Collect every line below that contains the string "Task" and copy each one in full. Case matters.

*MATERIAL TO PROCESS*.
"""

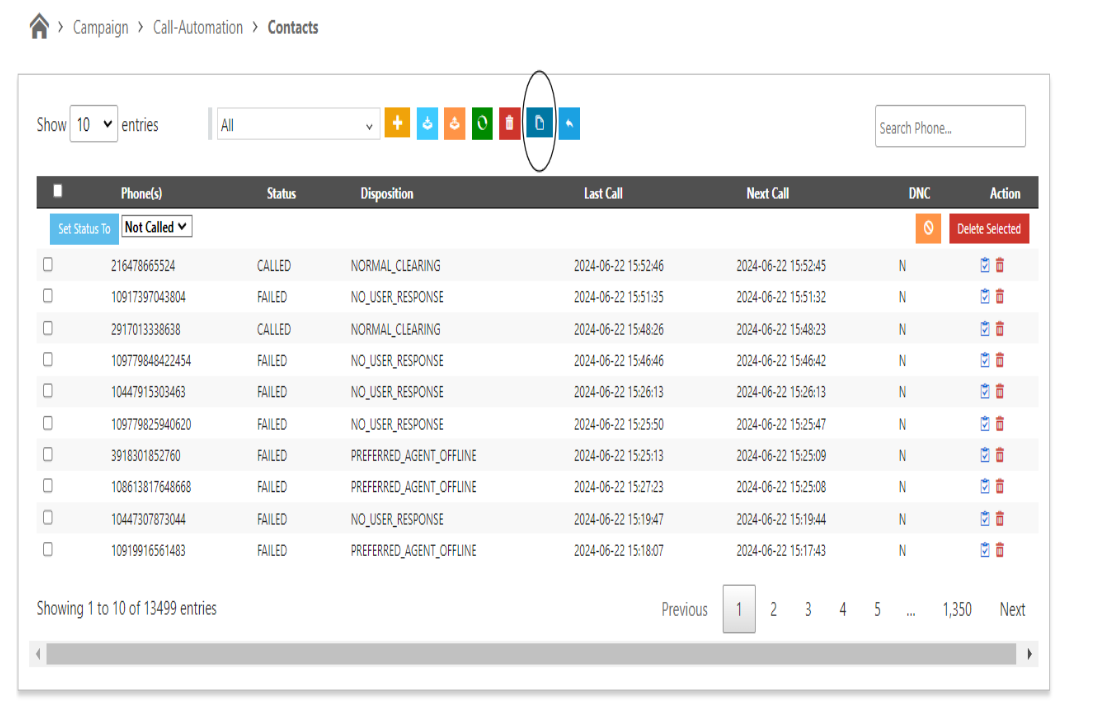1095x702 pixels.
Task: Click the Set Status To button
Action: point(84,229)
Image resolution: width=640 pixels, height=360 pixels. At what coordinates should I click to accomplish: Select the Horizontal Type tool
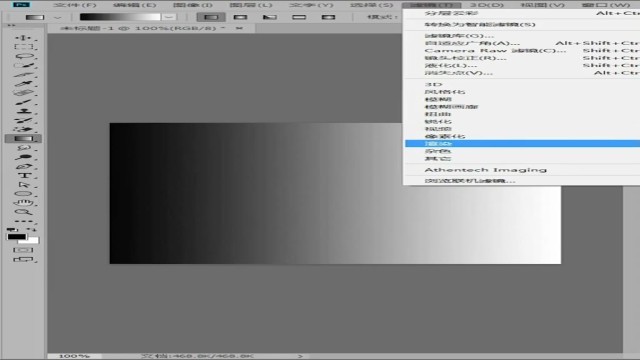(x=23, y=176)
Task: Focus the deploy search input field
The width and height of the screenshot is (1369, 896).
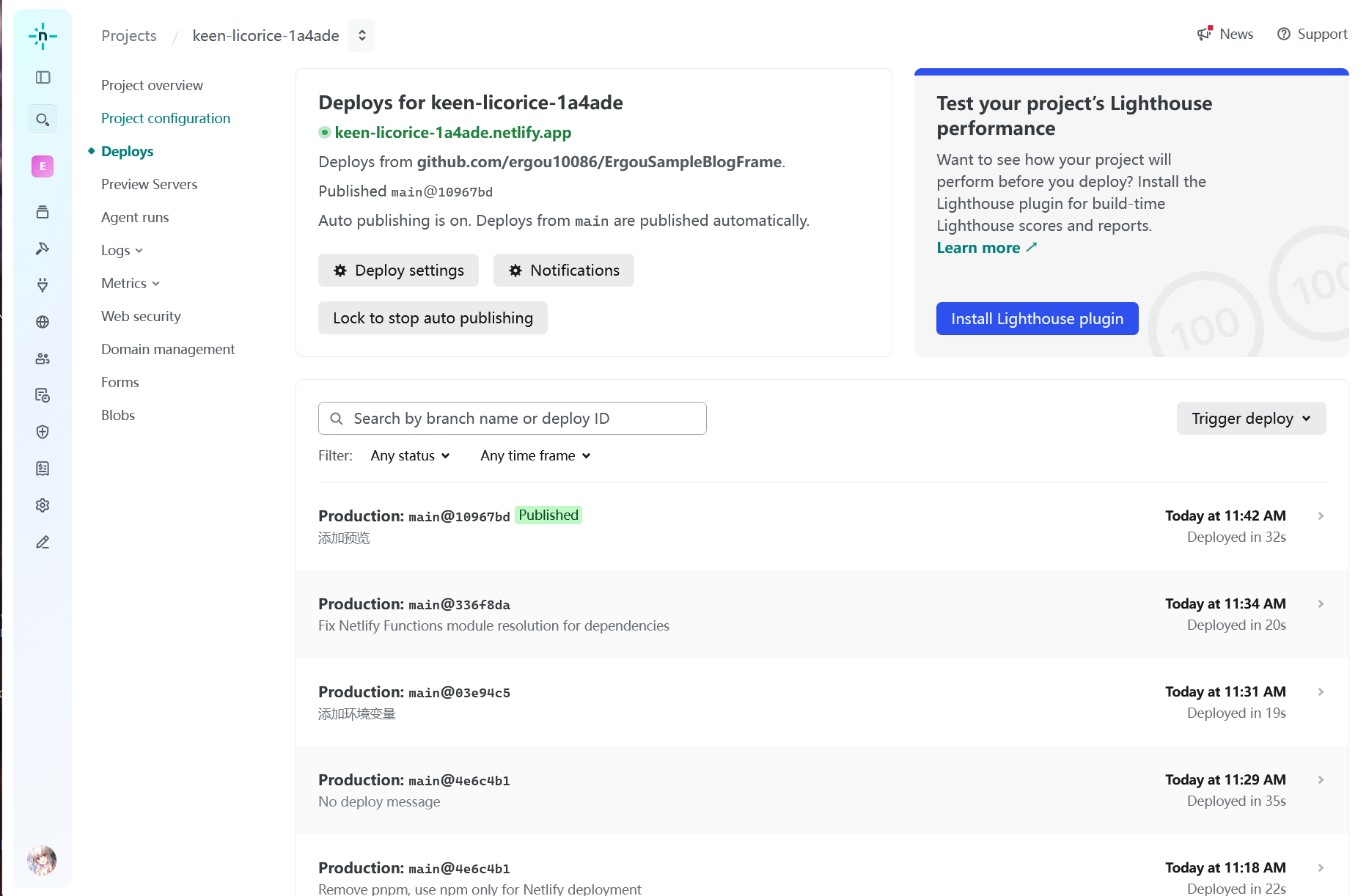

"""

*EXERCISE RESPONSE*.
Task: Click the Set Status To button
Task: Focus the deploy search input field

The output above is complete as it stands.